Bu konudaki hadis-i şerifler de şöyledir:

Ebû Zerr (ra.) şöyle demiştir: Resul-i Ekrem’e (sas.) geldim. Üzerinde beyaz bir elbise olduğu hâlde uyuyordu. Döndüm, sonra yine geldim, uyanmıştı. Şöyle buyurdu:

“‘Lâ ilâhe illâ’llâh = Allah’tan başka ilah yoktur.’ diyen ve bu ikrar üzerine ölen hiçbir kul yoktur ki cennete girmesin.” buyurdu. Ben,

“Zina etse de hırsızlık etse de mi?” dedim. Peygamberimiz, “Evet, zina etse de hırsızlık etse de girer.” buyurdu. Ben tekrar,

“Zina etse de hırsızlık etse de mi?” dedim. O,

“Evet, zina etse de hırsızlık etse de yine girer.” buyurdu. Ben, “Ey Allah’ın Resulü! Zina etse de hırsızlık etse de mi girer?” dedim. O,

“Evet, Ebü Zerr’in burnu toprağa sürülse ve böyle zelil ve hakir olsa da muhakkak cennete girer.” buyurdu.

Ebü Zerr (ra) bu hadisi rivayet ederken,

“Ebü Zerr’in burnu kırılsa da izzet ve gururu incinse de Resul-i Ekrem böyle buyurdu.” dedi.

Bu hadis, günah işleyen mü’minin günah sebebiyle kâfir olmayacağını, sonunda cennete gideceğini bildiriyor. Yoksa işlediği günahların cezasını çekmeden veya Allah tarafından bağışlanmadan doğrudan cennete girecek anlamında değildir.
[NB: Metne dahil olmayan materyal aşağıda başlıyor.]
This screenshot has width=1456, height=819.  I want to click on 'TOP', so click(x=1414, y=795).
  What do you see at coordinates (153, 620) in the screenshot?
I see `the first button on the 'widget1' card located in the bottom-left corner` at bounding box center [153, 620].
Ubâde b. es-Sâmit (ra.) diyor ki: Resulullah (sas.), etrafında bir cemaat olduğu hâlde şöyle buyurmuştur:

“Allah’a ibadette hiçbir şeyi ortak koşmamak, zina etmemek, çocuklarınızı öldürmemek, kendiliğinizden uyduracağınız bir yalanla kimseye bühtan etmemek, hiçbir marufta isyan etmemek üzere bana biat ediniz. İçinizde sözünde duran olursa onun ecri Allah’a aittir. Bu dediklerimden birini yapıp da ondan dolayı dünyada azaba uğrarsa bu ona keffarettir. Bunlardan birini yapıp da yaptığı işi Allah Teâlâ örterse işi Allah’a kalır; isterse onu affeder isterse ona azap eder.” buyurdu. Biz de bu şart üzerine kendisine biat ettik. ”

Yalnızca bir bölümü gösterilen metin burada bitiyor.